__WHAT TO WORK ON__: Please copy out each line of the data below exactly as it appears.

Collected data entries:
-----

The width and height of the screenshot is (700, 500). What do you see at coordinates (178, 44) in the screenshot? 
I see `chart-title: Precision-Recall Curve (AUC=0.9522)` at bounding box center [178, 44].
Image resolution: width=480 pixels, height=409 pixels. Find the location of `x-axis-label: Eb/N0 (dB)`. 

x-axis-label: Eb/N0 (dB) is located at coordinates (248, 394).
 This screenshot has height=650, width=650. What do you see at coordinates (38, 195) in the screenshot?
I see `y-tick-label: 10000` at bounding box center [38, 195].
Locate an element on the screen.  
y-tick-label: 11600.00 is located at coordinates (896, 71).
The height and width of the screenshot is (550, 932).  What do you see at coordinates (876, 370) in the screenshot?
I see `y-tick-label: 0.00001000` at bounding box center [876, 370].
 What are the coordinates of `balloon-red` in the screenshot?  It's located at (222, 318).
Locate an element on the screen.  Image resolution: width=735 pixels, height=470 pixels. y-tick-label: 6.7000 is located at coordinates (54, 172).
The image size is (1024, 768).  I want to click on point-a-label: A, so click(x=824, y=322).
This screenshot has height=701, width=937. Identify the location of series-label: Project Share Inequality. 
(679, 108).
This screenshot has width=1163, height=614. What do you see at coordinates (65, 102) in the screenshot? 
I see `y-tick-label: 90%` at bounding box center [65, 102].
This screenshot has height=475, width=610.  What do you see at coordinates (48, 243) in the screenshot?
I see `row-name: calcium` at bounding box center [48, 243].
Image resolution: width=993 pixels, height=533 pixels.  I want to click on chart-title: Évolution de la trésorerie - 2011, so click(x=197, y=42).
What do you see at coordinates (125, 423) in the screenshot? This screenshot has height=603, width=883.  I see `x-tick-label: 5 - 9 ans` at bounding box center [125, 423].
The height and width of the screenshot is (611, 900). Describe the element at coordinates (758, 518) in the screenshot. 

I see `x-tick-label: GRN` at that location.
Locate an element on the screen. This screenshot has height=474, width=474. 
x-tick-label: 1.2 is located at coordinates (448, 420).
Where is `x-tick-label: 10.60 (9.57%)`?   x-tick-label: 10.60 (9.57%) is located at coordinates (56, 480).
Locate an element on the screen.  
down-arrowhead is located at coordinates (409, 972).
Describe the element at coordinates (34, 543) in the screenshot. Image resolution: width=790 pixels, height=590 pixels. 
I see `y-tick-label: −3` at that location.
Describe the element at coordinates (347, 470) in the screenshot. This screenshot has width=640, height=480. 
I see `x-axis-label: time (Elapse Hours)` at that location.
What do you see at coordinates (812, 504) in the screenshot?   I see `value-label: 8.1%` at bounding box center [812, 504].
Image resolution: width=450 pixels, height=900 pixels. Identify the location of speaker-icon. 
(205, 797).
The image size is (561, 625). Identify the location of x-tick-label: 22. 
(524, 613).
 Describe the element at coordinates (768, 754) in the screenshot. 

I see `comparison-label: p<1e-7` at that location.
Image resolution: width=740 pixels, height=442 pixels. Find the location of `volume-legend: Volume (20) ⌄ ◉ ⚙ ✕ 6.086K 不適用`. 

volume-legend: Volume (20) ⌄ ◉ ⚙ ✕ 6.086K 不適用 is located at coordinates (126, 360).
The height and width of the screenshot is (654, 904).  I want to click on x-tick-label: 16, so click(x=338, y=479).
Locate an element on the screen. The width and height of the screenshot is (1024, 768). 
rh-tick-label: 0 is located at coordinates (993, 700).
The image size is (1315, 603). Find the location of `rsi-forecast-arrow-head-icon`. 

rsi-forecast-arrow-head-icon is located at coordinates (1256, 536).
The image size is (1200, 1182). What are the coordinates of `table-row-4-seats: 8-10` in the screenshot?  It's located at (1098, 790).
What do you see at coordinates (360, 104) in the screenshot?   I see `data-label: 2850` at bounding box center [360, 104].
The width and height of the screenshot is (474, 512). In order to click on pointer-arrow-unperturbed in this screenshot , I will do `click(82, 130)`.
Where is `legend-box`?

-----

__RESPONSE__:
The width and height of the screenshot is (700, 500). What do you see at coordinates (178, 44) in the screenshot? 
I see `chart-title: Precision-Recall Curve (AUC=0.9522)` at bounding box center [178, 44].
Image resolution: width=480 pixels, height=409 pixels. Find the location of `x-axis-label: Eb/N0 (dB)`. 

x-axis-label: Eb/N0 (dB) is located at coordinates (248, 394).
 This screenshot has height=650, width=650. What do you see at coordinates (38, 195) in the screenshot?
I see `y-tick-label: 10000` at bounding box center [38, 195].
Locate an element on the screen.  
y-tick-label: 11600.00 is located at coordinates (896, 71).
The height and width of the screenshot is (550, 932).  What do you see at coordinates (876, 370) in the screenshot?
I see `y-tick-label: 0.00001000` at bounding box center [876, 370].
 What are the coordinates of `balloon-red` in the screenshot?  It's located at (222, 318).
Locate an element on the screen.  Image resolution: width=735 pixels, height=470 pixels. y-tick-label: 6.7000 is located at coordinates (54, 172).
The image size is (1024, 768).  I want to click on point-a-label: A, so click(x=824, y=322).
This screenshot has height=701, width=937. Identify the location of series-label: Project Share Inequality. 
(679, 108).
This screenshot has width=1163, height=614. What do you see at coordinates (65, 102) in the screenshot? 
I see `y-tick-label: 90%` at bounding box center [65, 102].
This screenshot has height=475, width=610.  What do you see at coordinates (48, 243) in the screenshot?
I see `row-name: calcium` at bounding box center [48, 243].
Image resolution: width=993 pixels, height=533 pixels.  I want to click on chart-title: Évolution de la trésorerie - 2011, so click(x=197, y=42).
What do you see at coordinates (125, 423) in the screenshot? This screenshot has height=603, width=883.  I see `x-tick-label: 5 - 9 ans` at bounding box center [125, 423].
The height and width of the screenshot is (611, 900). Describe the element at coordinates (758, 518) in the screenshot. 

I see `x-tick-label: GRN` at that location.
Locate an element on the screen. This screenshot has height=474, width=474. 
x-tick-label: 1.2 is located at coordinates (448, 420).
Where is `x-tick-label: 10.60 (9.57%)`?   x-tick-label: 10.60 (9.57%) is located at coordinates (56, 480).
Locate an element on the screen.  
down-arrowhead is located at coordinates (409, 972).
Describe the element at coordinates (34, 543) in the screenshot. Image resolution: width=790 pixels, height=590 pixels. 
I see `y-tick-label: −3` at that location.
Describe the element at coordinates (347, 470) in the screenshot. This screenshot has width=640, height=480. 
I see `x-axis-label: time (Elapse Hours)` at that location.
What do you see at coordinates (812, 504) in the screenshot?   I see `value-label: 8.1%` at bounding box center [812, 504].
Image resolution: width=450 pixels, height=900 pixels. Identify the location of speaker-icon. 
(205, 797).
The image size is (561, 625). Identify the location of x-tick-label: 22. 
(524, 613).
 Describe the element at coordinates (768, 754) in the screenshot. 

I see `comparison-label: p<1e-7` at that location.
Image resolution: width=740 pixels, height=442 pixels. Find the location of `volume-legend: Volume (20) ⌄ ◉ ⚙ ✕ 6.086K 不適用`. 

volume-legend: Volume (20) ⌄ ◉ ⚙ ✕ 6.086K 不適用 is located at coordinates (126, 360).
The height and width of the screenshot is (654, 904).  I want to click on x-tick-label: 16, so click(x=338, y=479).
Locate an element on the screen. The width and height of the screenshot is (1024, 768). 
rh-tick-label: 0 is located at coordinates (993, 700).
The image size is (1315, 603). Find the location of `rsi-forecast-arrow-head-icon`. 

rsi-forecast-arrow-head-icon is located at coordinates (1256, 536).
The image size is (1200, 1182). What are the coordinates of `table-row-4-seats: 8-10` in the screenshot?  It's located at (1098, 790).
What do you see at coordinates (360, 104) in the screenshot?   I see `data-label: 2850` at bounding box center [360, 104].
The width and height of the screenshot is (474, 512). In order to click on pointer-arrow-unperturbed in this screenshot , I will do `click(82, 130)`.
Where is `legend-box`?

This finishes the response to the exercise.